**入力データ:**
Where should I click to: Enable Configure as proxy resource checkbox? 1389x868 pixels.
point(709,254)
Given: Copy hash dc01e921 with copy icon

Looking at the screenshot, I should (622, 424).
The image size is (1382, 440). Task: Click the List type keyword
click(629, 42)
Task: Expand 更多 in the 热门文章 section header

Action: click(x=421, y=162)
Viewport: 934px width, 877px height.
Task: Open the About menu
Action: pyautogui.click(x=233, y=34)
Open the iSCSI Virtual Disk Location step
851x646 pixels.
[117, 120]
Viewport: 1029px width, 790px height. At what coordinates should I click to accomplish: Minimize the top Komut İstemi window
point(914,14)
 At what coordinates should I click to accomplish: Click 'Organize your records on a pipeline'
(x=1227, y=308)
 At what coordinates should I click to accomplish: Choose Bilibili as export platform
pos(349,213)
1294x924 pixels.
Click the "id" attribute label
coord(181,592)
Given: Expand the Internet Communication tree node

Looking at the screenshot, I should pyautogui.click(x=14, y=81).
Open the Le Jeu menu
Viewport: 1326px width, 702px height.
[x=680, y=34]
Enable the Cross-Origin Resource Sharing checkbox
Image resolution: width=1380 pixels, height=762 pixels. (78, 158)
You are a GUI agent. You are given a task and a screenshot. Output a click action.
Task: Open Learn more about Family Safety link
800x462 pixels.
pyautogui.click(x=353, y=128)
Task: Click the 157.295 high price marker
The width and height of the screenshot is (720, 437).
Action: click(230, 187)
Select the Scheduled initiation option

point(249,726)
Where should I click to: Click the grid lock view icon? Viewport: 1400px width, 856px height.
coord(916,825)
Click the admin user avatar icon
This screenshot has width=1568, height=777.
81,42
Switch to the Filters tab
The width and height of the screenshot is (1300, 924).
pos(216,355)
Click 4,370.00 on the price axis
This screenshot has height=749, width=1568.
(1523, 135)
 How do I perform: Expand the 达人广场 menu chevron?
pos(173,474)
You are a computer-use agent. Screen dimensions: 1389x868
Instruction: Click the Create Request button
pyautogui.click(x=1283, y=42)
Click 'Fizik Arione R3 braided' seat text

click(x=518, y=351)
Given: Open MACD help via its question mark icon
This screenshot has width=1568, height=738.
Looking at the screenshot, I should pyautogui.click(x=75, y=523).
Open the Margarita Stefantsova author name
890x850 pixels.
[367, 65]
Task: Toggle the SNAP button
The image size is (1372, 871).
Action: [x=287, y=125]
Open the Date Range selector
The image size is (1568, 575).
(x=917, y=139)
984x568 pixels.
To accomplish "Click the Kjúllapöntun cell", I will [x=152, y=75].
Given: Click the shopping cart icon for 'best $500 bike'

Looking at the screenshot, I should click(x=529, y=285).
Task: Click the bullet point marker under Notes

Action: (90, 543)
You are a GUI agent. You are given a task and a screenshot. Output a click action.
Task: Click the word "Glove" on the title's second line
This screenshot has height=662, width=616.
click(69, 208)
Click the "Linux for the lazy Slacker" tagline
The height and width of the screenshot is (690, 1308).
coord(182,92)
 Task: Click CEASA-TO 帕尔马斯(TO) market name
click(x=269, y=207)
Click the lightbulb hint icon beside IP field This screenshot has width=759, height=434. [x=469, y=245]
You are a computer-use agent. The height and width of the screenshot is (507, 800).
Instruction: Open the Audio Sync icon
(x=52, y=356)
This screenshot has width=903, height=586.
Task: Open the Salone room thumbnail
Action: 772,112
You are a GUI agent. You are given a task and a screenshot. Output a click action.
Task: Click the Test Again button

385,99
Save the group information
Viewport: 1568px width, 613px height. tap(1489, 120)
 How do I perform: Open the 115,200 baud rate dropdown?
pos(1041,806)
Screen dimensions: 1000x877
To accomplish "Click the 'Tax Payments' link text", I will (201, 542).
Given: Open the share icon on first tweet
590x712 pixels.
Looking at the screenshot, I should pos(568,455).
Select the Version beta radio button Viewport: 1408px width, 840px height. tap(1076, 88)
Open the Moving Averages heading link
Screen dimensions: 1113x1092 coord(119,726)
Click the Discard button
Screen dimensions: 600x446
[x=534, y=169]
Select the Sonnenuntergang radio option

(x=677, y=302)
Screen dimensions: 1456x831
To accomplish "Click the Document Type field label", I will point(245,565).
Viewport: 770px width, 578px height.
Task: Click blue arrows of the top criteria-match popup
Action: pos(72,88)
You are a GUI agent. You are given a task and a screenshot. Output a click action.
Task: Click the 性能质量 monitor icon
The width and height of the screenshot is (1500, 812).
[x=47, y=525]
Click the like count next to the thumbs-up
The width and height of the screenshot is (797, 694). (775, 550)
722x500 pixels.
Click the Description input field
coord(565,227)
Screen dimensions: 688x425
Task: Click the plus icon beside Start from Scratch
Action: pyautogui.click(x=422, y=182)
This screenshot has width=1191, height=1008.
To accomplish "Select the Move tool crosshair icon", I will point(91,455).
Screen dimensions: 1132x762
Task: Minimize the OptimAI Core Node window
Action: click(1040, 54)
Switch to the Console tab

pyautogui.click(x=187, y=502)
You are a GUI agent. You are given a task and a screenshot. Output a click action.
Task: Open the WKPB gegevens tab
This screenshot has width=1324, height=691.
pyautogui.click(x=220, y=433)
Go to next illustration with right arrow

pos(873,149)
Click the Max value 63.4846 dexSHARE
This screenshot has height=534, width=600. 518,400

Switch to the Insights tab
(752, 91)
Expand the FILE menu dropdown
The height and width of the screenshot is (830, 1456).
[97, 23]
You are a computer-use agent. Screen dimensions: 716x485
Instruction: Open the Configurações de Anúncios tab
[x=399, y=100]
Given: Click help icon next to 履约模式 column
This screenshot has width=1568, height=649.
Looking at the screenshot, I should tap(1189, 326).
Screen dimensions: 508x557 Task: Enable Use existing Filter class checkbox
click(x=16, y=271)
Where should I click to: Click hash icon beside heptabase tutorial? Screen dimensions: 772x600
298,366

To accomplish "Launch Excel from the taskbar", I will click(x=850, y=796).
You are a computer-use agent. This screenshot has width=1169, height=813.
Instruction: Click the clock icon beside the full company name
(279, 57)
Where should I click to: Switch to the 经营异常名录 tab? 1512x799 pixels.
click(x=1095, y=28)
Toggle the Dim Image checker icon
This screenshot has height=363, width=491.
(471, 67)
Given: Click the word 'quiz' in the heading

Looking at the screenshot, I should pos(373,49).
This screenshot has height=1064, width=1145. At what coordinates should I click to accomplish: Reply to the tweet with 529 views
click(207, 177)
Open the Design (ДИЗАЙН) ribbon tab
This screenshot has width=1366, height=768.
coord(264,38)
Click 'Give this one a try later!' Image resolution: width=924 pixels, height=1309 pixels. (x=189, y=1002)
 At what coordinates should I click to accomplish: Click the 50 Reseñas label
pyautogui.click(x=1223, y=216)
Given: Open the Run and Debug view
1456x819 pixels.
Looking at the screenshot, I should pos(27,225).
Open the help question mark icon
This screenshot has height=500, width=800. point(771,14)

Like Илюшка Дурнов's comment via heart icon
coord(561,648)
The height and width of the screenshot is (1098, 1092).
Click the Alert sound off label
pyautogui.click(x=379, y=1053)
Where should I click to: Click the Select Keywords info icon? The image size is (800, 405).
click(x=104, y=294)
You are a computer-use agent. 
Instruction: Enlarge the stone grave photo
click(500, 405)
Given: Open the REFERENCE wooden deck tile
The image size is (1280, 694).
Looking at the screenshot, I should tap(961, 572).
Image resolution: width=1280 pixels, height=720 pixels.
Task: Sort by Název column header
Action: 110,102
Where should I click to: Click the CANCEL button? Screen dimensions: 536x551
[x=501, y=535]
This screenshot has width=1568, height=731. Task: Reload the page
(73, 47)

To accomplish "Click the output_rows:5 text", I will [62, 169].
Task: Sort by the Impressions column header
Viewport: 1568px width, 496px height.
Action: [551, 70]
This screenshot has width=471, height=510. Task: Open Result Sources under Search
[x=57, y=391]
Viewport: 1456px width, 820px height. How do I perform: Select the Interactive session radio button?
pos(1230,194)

**作業内容:** 「Task: Click CEASA-TO 帕尔马斯(TO) market name」を含む行から「[x=47, y=525]」を含む行までを、「Discard」を「Delete」に置き換え、ほかは一切変えずに再出力してください。

**回答:**
 Task: Click CEASA-TO 帕尔马斯(TO) market name
click(x=269, y=207)
Click the lightbulb hint icon beside IP field This screenshot has width=759, height=434. [x=469, y=245]
You are a computer-use agent. The height and width of the screenshot is (507, 800).
Instruction: Open the Audio Sync icon
(x=52, y=356)
This screenshot has width=903, height=586.
Task: Open the Salone room thumbnail
Action: 772,112
You are a GUI agent. You are given a task and a screenshot. Output a click action.
Task: Click the Test Again button

385,99
Save the group information
Viewport: 1568px width, 613px height. tap(1489, 120)
 How do I perform: Open the 115,200 baud rate dropdown?
pos(1041,806)
Screen dimensions: 1000x877
To accomplish "Click the 'Tax Payments' link text", I will (201, 542).
Given: Open the share icon on first tweet
590x712 pixels.
Looking at the screenshot, I should pos(568,455).
Select the Version beta radio button Viewport: 1408px width, 840px height. tap(1076, 88)
Open the Moving Averages heading link
Screen dimensions: 1113x1092 coord(119,726)
Click the Delete button
Screen dimensions: 600x446
[x=534, y=169]
Select the Sonnenuntergang radio option

(x=677, y=302)
Screen dimensions: 1456x831
To accomplish "Click the Document Type field label", I will point(245,565).
Viewport: 770px width, 578px height.
Task: Click blue arrows of the top criteria-match popup
Action: pos(72,88)
You are a GUI agent. You are given a task and a screenshot. Output a click action.
Task: Click the 性能质量 monitor icon
The width and height of the screenshot is (1500, 812).
[x=47, y=525]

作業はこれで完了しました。